C++ pathfinding with a-star, optimization - c++

Im wondering if I can optimize my pathfinding code a bit, lets look at this map:
+ - wall, . - free, S - start, F - finish
.S.............
...............
..........+++..
..........+F+..
..........+++..
...............
The human will look at it and say its impossible, becouse finish is surrounded... But A-star MUST check all fields to ascertain, that there isnt possible road. Well, its not a problem with small maps. But when I have 256x265 map, it takes a lot of time to check all points. I think that i can stop searching while there are closed nodes arround the finish, i mean:
+ - wall, . - free, S - start, F - finish, X - closed node
.S.............
.........XXXXX.
.........X+++X.
.........X+F+X.
.........X+++X.
.........XXXXX.
And I want to finish in this situation (There is no entrance to "room" with finish). I thought to check h, and while none of open nodes is getting closer, then to finish... But im not sure if its ok, maybe there is any better way?
Thanx for any replies.

First of all this problem is better solved with breadth-first search, but I will assume you have a good reason to use a-star instead. However I still recommend you first check the connectivity between S and F with some kind of search(Breadth-first or depth-first search). This will solve our issue.

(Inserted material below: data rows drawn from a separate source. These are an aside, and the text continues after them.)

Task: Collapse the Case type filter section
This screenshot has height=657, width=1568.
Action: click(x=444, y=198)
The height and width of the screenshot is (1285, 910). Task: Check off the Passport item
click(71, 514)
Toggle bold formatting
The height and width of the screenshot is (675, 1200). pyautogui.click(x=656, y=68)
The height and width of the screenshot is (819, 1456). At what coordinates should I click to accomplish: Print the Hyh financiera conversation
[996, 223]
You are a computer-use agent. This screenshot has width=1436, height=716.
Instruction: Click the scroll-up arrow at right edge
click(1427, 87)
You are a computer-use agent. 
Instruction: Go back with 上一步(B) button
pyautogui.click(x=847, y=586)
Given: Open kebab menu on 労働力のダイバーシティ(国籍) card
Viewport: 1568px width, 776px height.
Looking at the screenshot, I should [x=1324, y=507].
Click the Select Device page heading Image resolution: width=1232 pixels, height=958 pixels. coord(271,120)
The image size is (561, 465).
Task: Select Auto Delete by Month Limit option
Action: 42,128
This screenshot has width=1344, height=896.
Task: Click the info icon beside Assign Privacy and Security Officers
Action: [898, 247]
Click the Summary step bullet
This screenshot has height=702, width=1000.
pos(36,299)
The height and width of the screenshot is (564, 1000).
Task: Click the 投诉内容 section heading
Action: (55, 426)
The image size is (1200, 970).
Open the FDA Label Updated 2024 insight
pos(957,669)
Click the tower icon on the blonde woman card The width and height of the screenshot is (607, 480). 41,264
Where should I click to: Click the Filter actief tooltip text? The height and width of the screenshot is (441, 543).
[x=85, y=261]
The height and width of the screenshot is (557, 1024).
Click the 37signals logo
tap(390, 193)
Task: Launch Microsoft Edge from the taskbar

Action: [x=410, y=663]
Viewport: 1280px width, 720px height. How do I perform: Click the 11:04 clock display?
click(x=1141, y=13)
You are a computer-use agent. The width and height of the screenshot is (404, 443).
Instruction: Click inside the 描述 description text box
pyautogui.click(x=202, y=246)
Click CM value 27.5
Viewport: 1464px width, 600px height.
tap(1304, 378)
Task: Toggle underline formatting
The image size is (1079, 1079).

Assuming the map doesn't change, you can preprocess it by dividing it to connected components. It can be done with a fast disjoint set data structure. Then before launching A* you check in constant time that the source and destination belong to the same component. If not—no path exists, otherwie you run A* to find the path.
The downside is that you will need additional n-bits per cell where n = ceil(log C) for C being the number of connected components. If you have enough memory and can afford it then it's OK.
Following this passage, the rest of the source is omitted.